I'm currently working on several features demanding abilities like Module Federation should provide. I do need to use the dynamic module federation features specifically. I've encountered several barriers I haven't been able to overcome for several days now, so I decided to fill in a 'complain', hinting at some issues I discovered with provided examples.

Since I don't know how Module Federation works and since I'm unable to use it properly, I'm also unable to provide suggestions on how to improve the documentation specifically.

First of all, I could barely use WebPack's official documentation at all since the documentation itself seems to be unnecessarily verbose, especially on technical details, and does not get to the point on how to use it properly, especially when it comes to TypeScript.

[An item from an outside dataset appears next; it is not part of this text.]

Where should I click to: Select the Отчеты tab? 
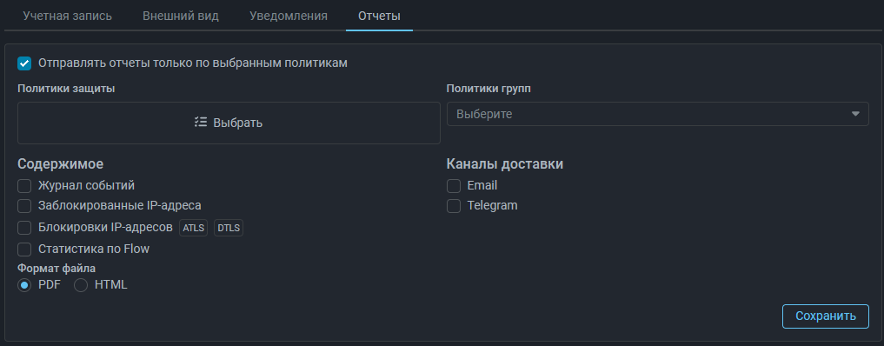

Then, there are the examples, which do have one major issue - When it comes to dynamic modules, you can find on line across the entire Google results list, which is:

const container = window[scope]; // or get the container somewhere else

Several questions come up:

  • What is the container?
  • Who's responsible for it's lifecycle?
  • If it's me, where and how should I create it?
  • What's the purpose of the container?
  • Why is it undefined per default?

Other than that, as it is almost always the case with WebPack's configuration file, I think the configuration's properties are unnecessarily verbose - and it's again very, very hard to make any sense of them.

new ModuleFederationPlugin({ name: "app2", filename: "remoteEntry.js", remotes: { app1: "app1@http://localhost:3001/remoteEntry.js", } })

  • The string 'app2' occurs 2 times within this example configuration. Why?
  • 'remoteEntry.js' occurs 2 times. Why?
  • What's the point of configuring remotes statically within webpack.config.js? Shouldn't it be espacially focused on dynamic remotes, since development and production environments can be very different from one another?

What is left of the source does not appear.